Ignorando l’invito del maresciallo Alfredo bevve un sorso di Vermouth e riprese: – Tempo fa, quando lei non ne conosceva neppure il nome, in paese, c’erano due gioiellerie, una di Baroni, l’altra di Bezzecchi.
– Ecco! – intervenne Olmo cui si era accesa una lampadina, – Conosco la storia del Patek Philippe.
– Quello che non sa è che fu l’inizio di un lento tracollo che portò Bezzecchi quasi al fallimento, fomentando il rancore verso chi aveva preteso il saldo del debito. Inoltre il figlio, che ora continua l’attività, è un noto dongiovanni, abituato a far capitolare le sue prede con i pezzi più pregiati della gioielleria, così ha pensato di darsi a un commercio… alternativo di orologi di lusso, e per unire l’utile al dilettevole si è voluto riappropriare di quello che lui riteneva l’ingiusto maltolto.
– Quindi si tratta di Luca, – concluse Olmo, – lo conosco da quando sono arrivato: ha sempre sofferto di non essere il più ricco del paese, poverino…
Dopo pochi giorni, l’arresto di Luca Bezzecchi scosse l’intera comunità. I bene informati fornirono indiscrezioni degne del miglior romanzo d’appendice, o fantascienza, a seconda delle preferenze letterarie. Olmo tornò al bar. Dopo i saluti si fermò al tavolo di Alfredo.
– Come mai lasci il tuo cane fuori dalla porta, sai che potrebbe stare con te.
– So che i cani per ciechi possono stare dovunque, ma qui si annoierebbe, almeno fuori può annusare e scambiare opinioni con gli altri quattrozampe.
– Da quando sei…
– Cieco? Da ormai trent’anni. Distacco della retina. Una sera andai a letto con gli occhi pieni dei colori della nostra bella campagna e al mattino non vedevo più nulla… ma vorrei sapere di Luca.
– Abbiamo trovato in negozio il Rolex rubato, mentre il Patek Philippe aveva già preso il volo lasciando nel nido un bel gruzzolo di euro. Lo ritroveremo, è solo questione di tempo.
– E i due rapinatori?
– Parenti della sua ultima fiamma, una dell’Est di ampie vedute. Come hai capito che dietro ai furti c’era lui?
– Gli occhi non servono a chi ha il cervello non vedente. Si pensa che i ciechi vedano solo buio o nero, ma è una definizione data da chi vede i colori, li osserva ma non li vede, non li comprende, non sente in profondità le emozioni che provocano.
– Tu invece?
Alfredo non rispose e vuotò d’un fiato il bicchiere posandolo poi delicatamente sul tavolo.
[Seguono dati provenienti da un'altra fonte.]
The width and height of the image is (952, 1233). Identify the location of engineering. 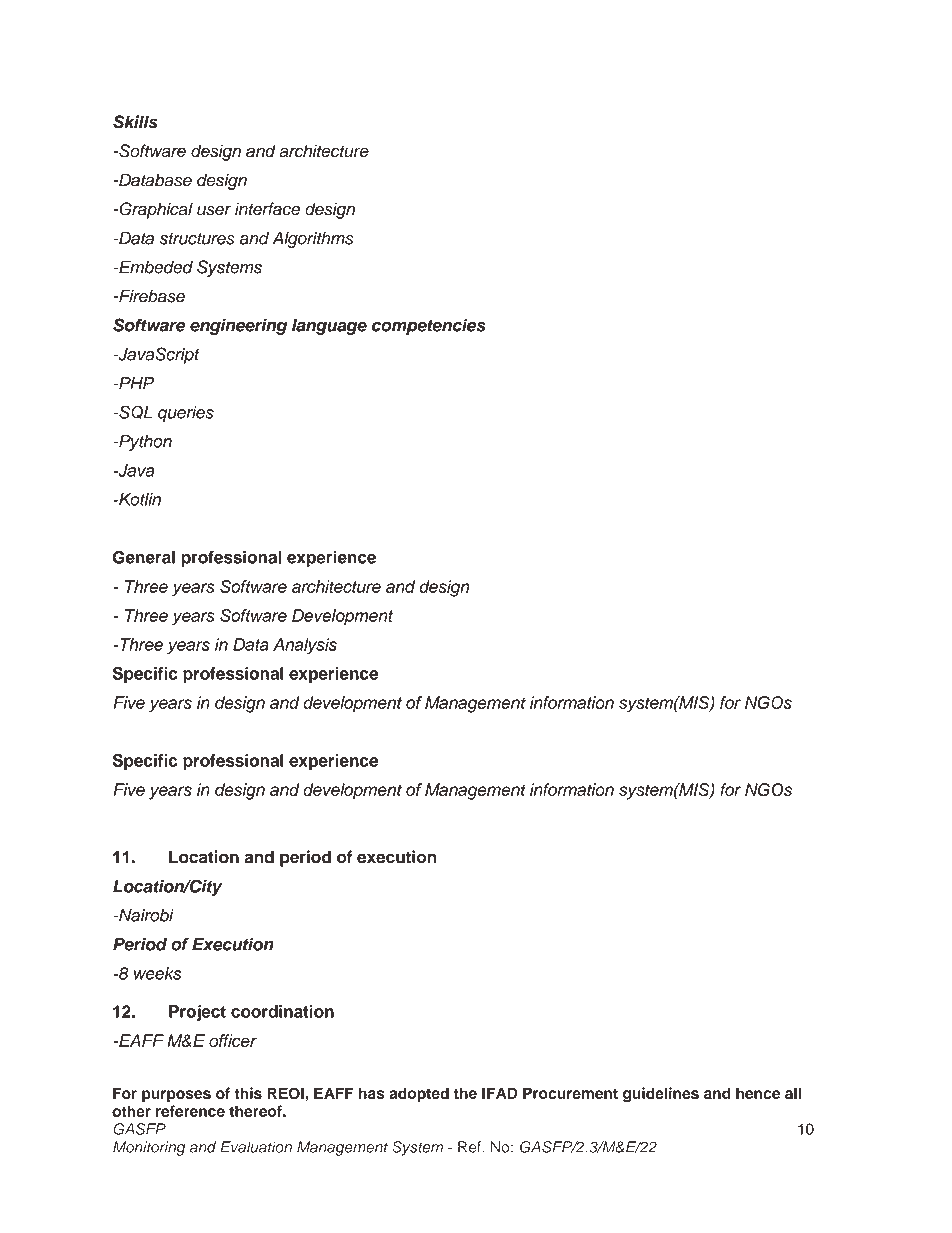
(238, 326).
– Nella mia notte ci sono colori che neppure puoi immaginare…
Olmo si alzò.
– Se permetti i prossimi Vermouth li offro io. Ci vediamo.
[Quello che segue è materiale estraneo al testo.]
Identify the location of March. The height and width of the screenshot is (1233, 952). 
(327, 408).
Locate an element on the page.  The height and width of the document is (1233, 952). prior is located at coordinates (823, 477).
E resosi conto d’aver detto una stupidaggine, confuso, inciampò nel bastone bianco di Alfredo.
– Scusa, non l’ho visto!
Alfredo sorrise divertito, evitò di commentare e ordinò.
– Bruno portami un Vermouth, sul conto del maresciallo.
Fuori Olmo si fermò a carezzare il cane di Alfredo, un labrador di taglia grande dal pelo biondo.
– Mi raccomando Ulisse, abbi cura del tuo padrone, è un grand’uomo.
Riprendendo la strada della caserma pensò che non è l’amore a rendere ciechi, e a volte incredibilmente sciocchi, ma il rancore… E che gli uomini si dividono tra vedenti e non vedenti non dal numero dei sensi che posseggono, ma dall’uso che ne fanno e dalla forza che dimostrano nel vivere con coraggio la loro esistenza.